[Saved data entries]
━━━━━━

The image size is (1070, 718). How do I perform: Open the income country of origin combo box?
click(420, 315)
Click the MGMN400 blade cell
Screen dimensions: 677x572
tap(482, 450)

━━━━━━

## Task goal
In full and word for word, restate the data.

## Expected answer
The image size is (1070, 718). How do I perform: Open the income country of origin combo box?
click(420, 315)
Click the MGMN400 blade cell
Screen dimensions: 677x572
tap(482, 450)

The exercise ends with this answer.